Ainda assim, até 2008 não haviam PCDTs para todas as doenças contempladas no Componente de Medicamentos de Dispensação Excepcional, situação que permaneceu sem alteração ainda quando da publicação da portaria que instituiu o CEAF.

Com as novas definições do CEAF, estabeleceu-se que, para terem validade nacional, os PCDT deveriam estar publicados, na sua versão final, pelo Ministério da Saúde. Essa regulamentação levou o MS a iniciar um processo de revisão dos PCDT já disponíveis e a elaboração de outros para contemplar as doenças contempladas no CEAF (BRASIL, 2010a, p. 61).

Destaca-se o avanço no estabelecimento de normas e critérios para a incorporação de tecnologias no SUS a partir da publicação da Lei nº 12.401, de 28 de abril de 2011, que dispôs sobre a assistência terapêutica e a incorporação de tecnologias no sistema público de saúde. Definiu ser atribuição do Ministério da Saúde, assessorado pela Comissão Nacional para Incorporação de Tecnologias

(CONITEC), a atribuição de incorporar, excluir ou alterar medicamentos, produtos e procedimentos, bem como a elaboração ou alteração de protocolos clínicos e diretrizes terapêuticas (BRASIL, 2011a).

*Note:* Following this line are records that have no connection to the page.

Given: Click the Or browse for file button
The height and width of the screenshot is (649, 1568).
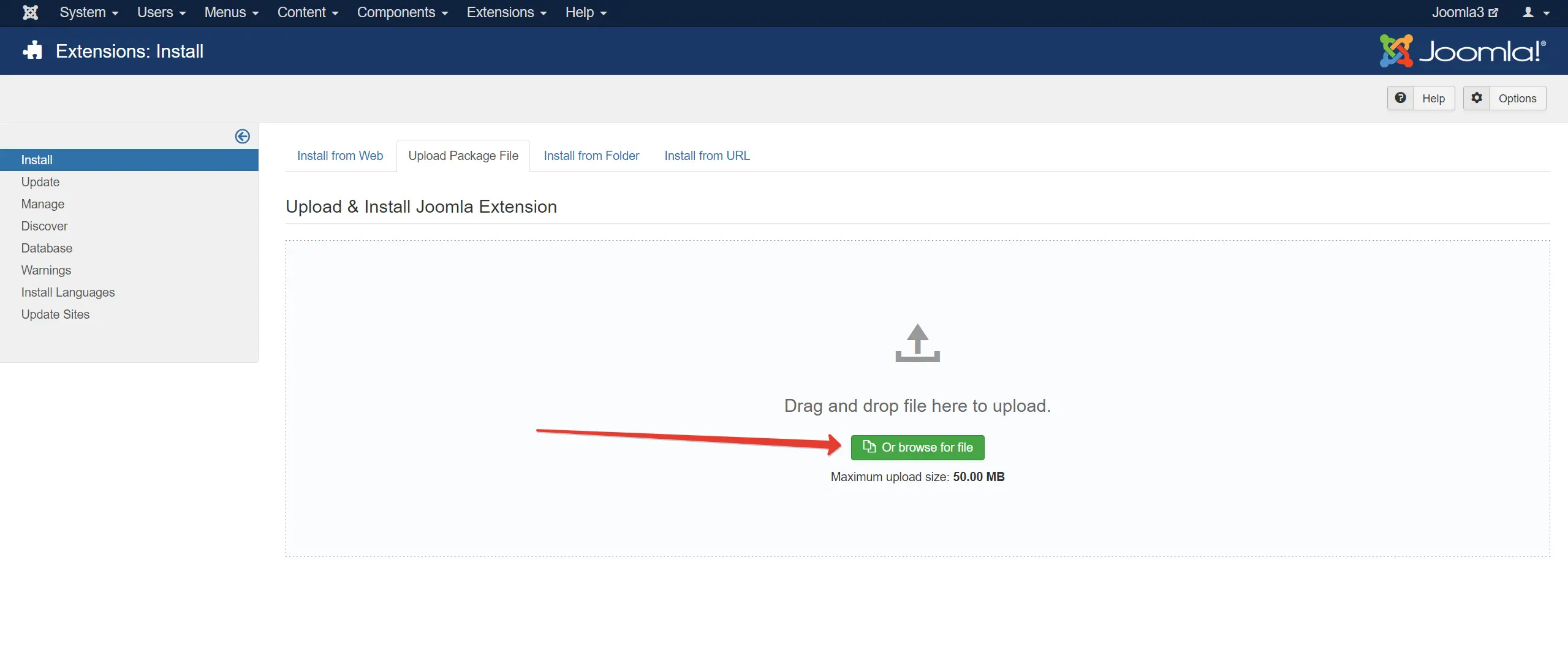Looking at the screenshot, I should coord(917,447).
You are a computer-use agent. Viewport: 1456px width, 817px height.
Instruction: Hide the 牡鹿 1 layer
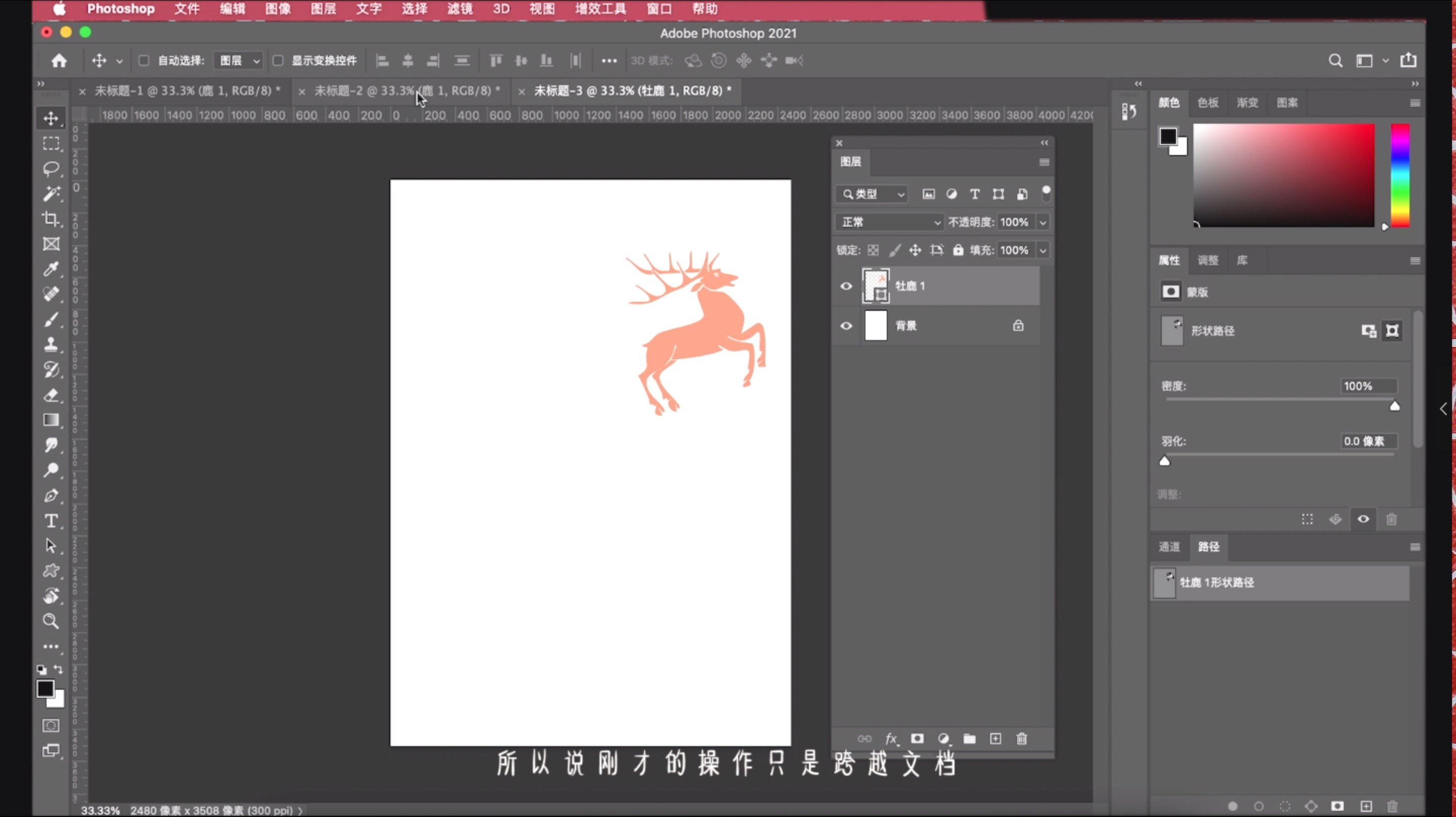tap(846, 286)
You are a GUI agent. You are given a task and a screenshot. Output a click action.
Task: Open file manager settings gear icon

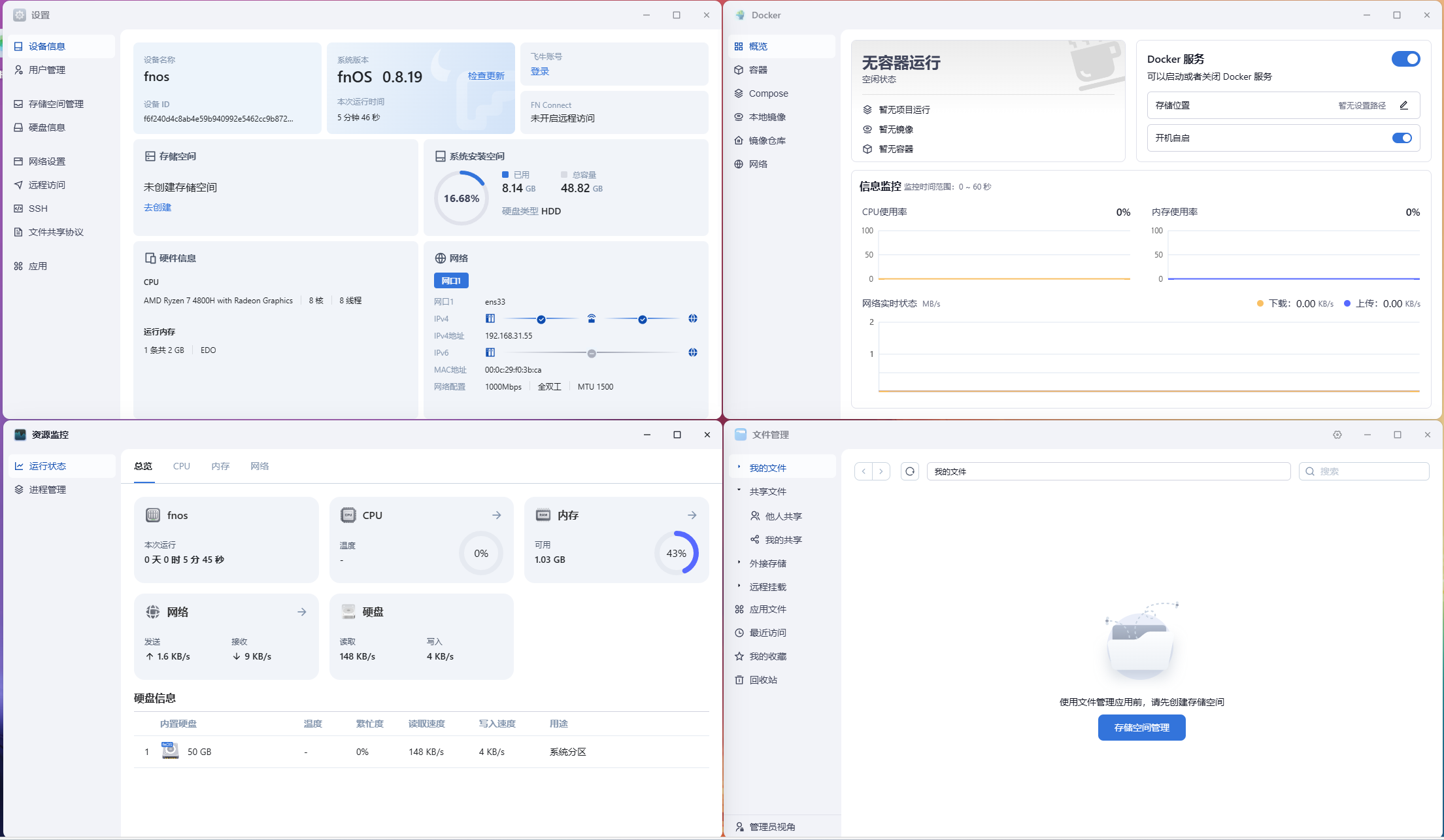click(x=1337, y=435)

Ao analisar as tecnologias, cabe a CONITEC considerar as evidências científicas sobre a efetividade e a segurança do medicamento, produto ou procedimento objeto do processo de solicitação de incorporação, o impacto orçamentário e a avaliação econômica comparativa dos benefícios e dos custos em relação às tecnologias já incorporadas.

As análises da CONITEC geram relatórios que são submetidos à consulta pública, e as contribuições e sugestões originárias dessa consulta são avaliadas e, quando julgadas procedentes, incorporadas ao relatório final, o qual é submetido ao Secretário de Ciência, Tecnologia e Insumos Estratégicos para a tomada de decisão (BRASIL, 2011).

O Decreto no 7.508, de 28 de junho de 2011, estabeleceu ser o MS o órgão competente para dispor sobre os PCDT em âmbito nacional, que deverão ser atualizados, consolidados e publicados a cada dois anos. Estabelece ainda o Decreto, que o acesso universal e igualitário à assistência farmacêutica pressupõe que a prescrição esteja em conformidade com a RENAME e os PCDT (BRASIL, 2011c).

A criteriosa avaliação de novas tecnologias e a revisão dos PCDT é imprescindível no cenário atual, em que a velocidade no lançamentos de novos produtos ditos inovadores tem maior relação com o fato do lucro das empresas farmacêuticas, fortemente vinculado ao tempo em que esses produtos estão sob proteção patentária, do que com melhoras concretas da situação de saúde das pessoas.